Now bear with me on this. They may not be a typical tourist attraction but the hanging coffins in Sagada are a fascinating insight into the region’s culture. Found on the cliffsides of a valley nestled in the mountain province, which lies 275mk north of Manila, this traditional way of burying people (which is no longer used) is only found in a handful of places in the world. To get there requires some dedication. The journey involves a 12-hour bus ride from the capital, the last few hours through dramatic winding mountains passes and unsealed roads. Ladies, a sports bra is definitely recommended. The area around Sagada also has great trekking, along with waterfalls and caves to explore – some of which are burial caves so if you’re not coffin-ed out here’s a chance to see a few more.

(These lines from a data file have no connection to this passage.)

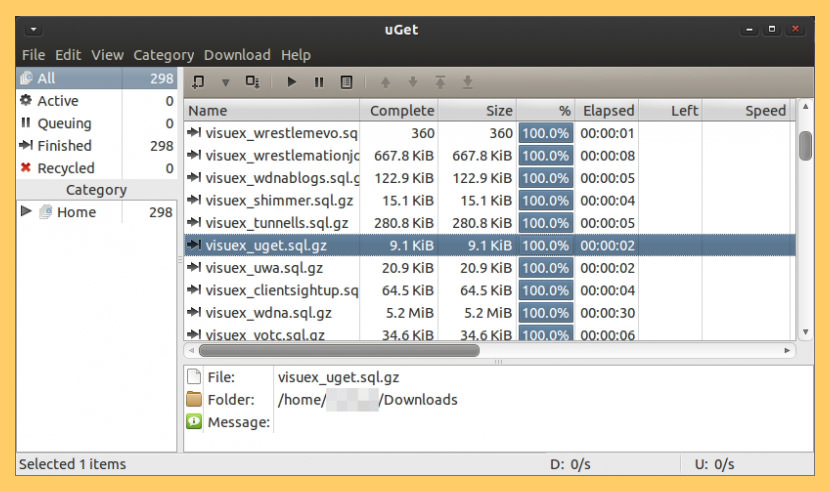Click the horizontal scrollbar right arrow

click(x=787, y=351)
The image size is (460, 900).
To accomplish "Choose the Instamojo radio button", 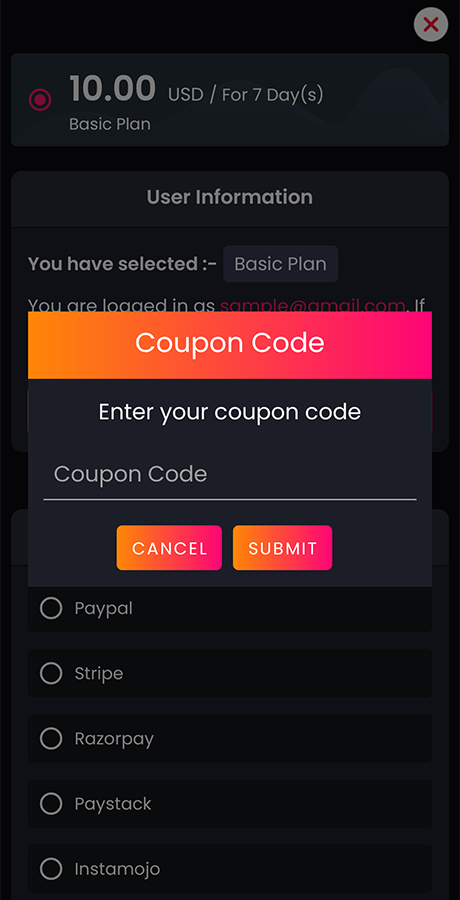I will point(51,869).
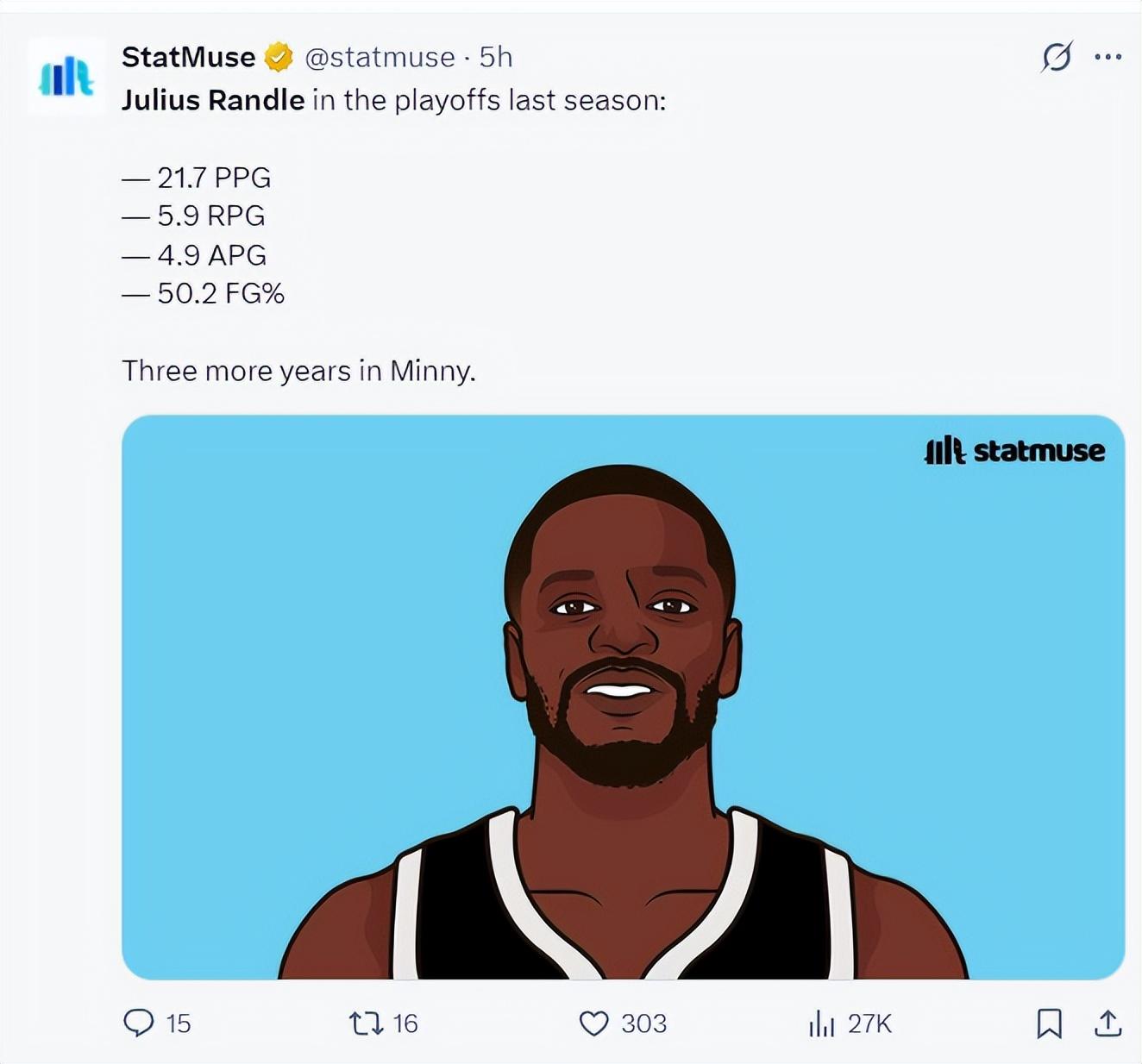
Task: Toggle the like heart icon
Action: (x=593, y=1023)
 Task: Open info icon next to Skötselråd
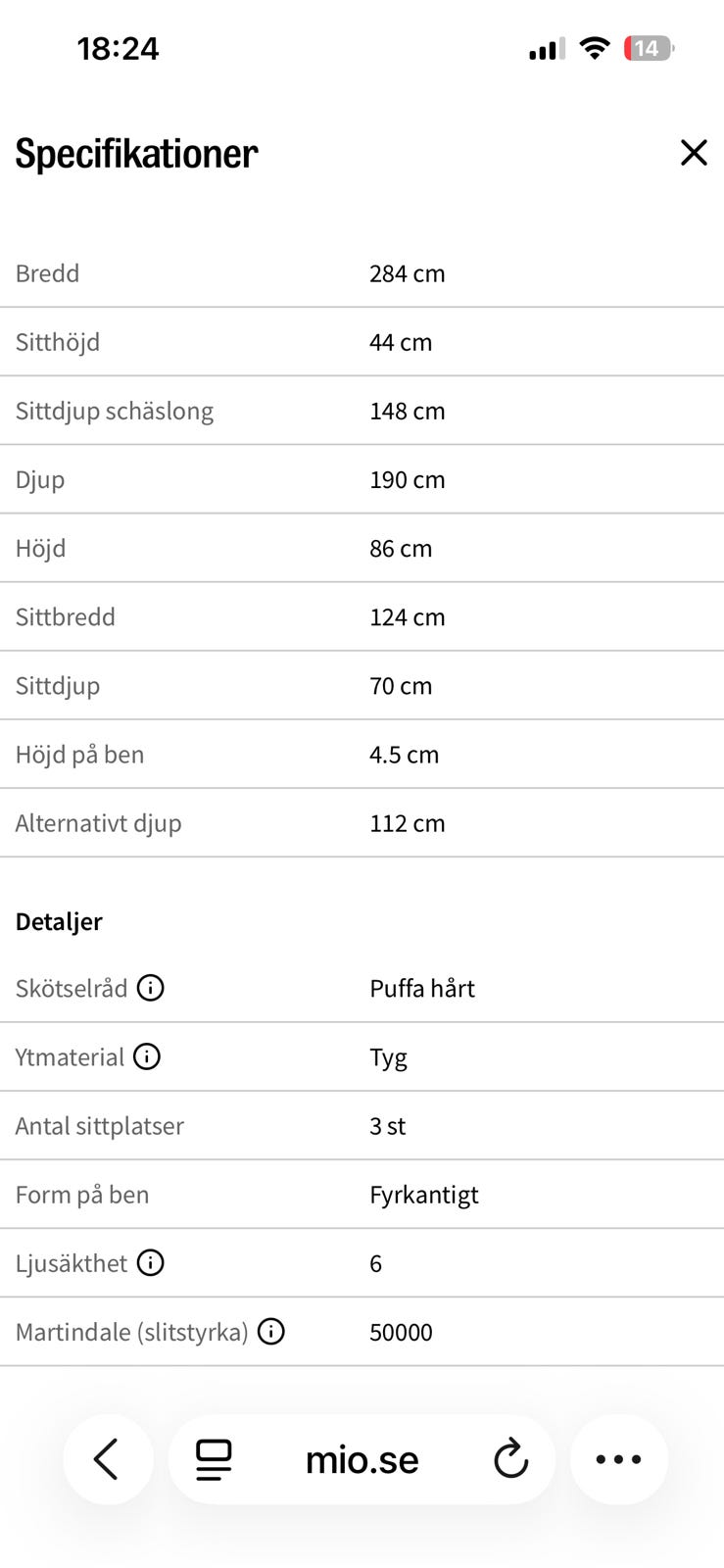(150, 988)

Aah – the famous Filippino smile. It may not sound like something that’s worth visiting a country for but the old adage is true, it is the people that make the place. Throughout the archipelago you’ll find people are friendly and curious, wanting to know where you’re from – often shouting out their guess at where you’re from – and where you’re heading. At times when you’re not feeling in the best mood yourself, for example when you and 25 others are squashed in the back of a jeepney built for 10, if you glance around you’ll always find lots of smiles and laughter that will instantly lighten your mood.